The 470-nm range of operation of LIGO and LISO slightly surpasses the “king” of broadband lasers – the Ti:sapphire (650 to 1100 nm) – and perfectly complements its range in the near-infrared.

Trivalent chromium laser operation was first demonstrated with the ruby (Cr3+:Al2O3) laser by T.H. Maiman in 1960. The ruby operates at a fixed and narrow wavelength of 694.3 nm. In 1963, a broadband tunable laser was demonstrated in Ni2+:CaF2 at cryogenic temperatures by Johnson et al. Several other transition metal-doped crystal lasers operating at low temperatures followed in the mid-1960s but did not attract much interest because of the necessity for cryogenic cooling. The development of broadband lasers eventually shifted from doped crystals to dyes and color-center laser media in the 1970s and 1980s.
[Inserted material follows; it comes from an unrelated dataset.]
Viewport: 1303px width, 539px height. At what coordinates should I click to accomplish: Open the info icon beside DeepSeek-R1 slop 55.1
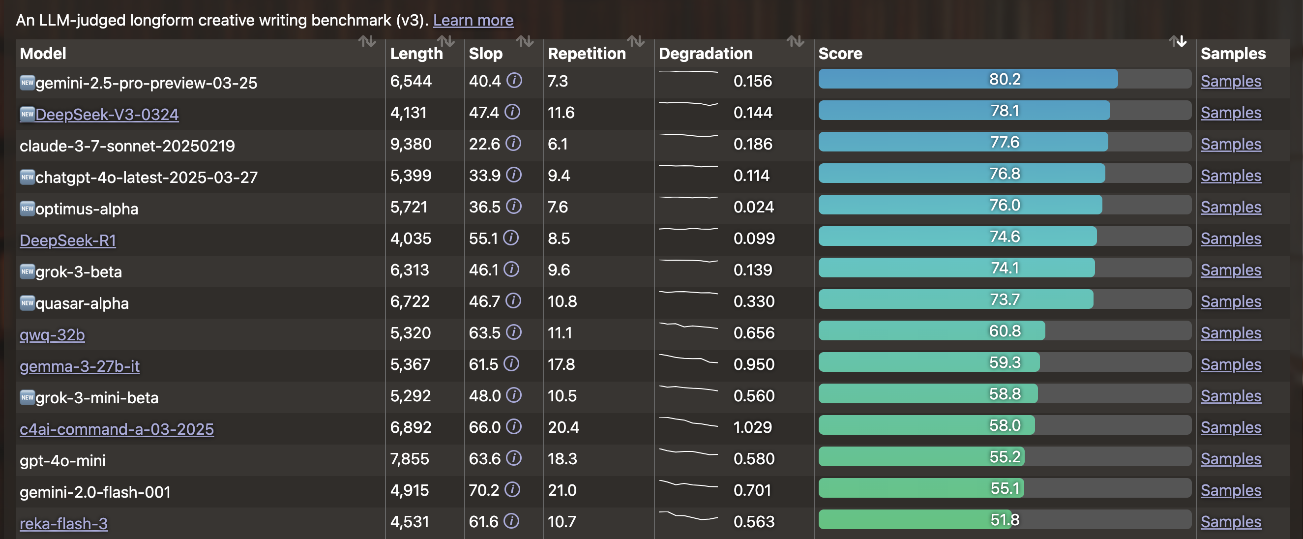[511, 238]
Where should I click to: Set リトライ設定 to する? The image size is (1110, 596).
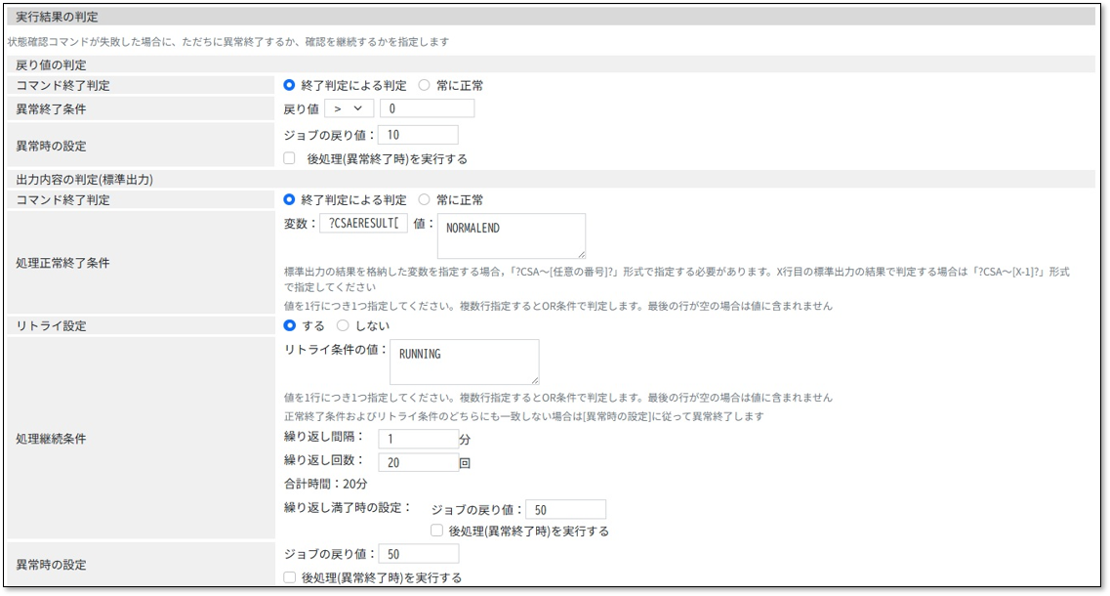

Research on transition metal-doped tunable lasers exploded in 1980 after Walling et al demonstrated tunable lasers operating in the 700- to 820-nm range at room temperature in trivalent chromium-doped Cr3+:BeAl2O4 (alexandrite) crystals (Figure 1). Since then, hundreds of Cr3+-doped crystals have been studied and tens of Cr3+-doped laser crystals have been developed operating in the deep red.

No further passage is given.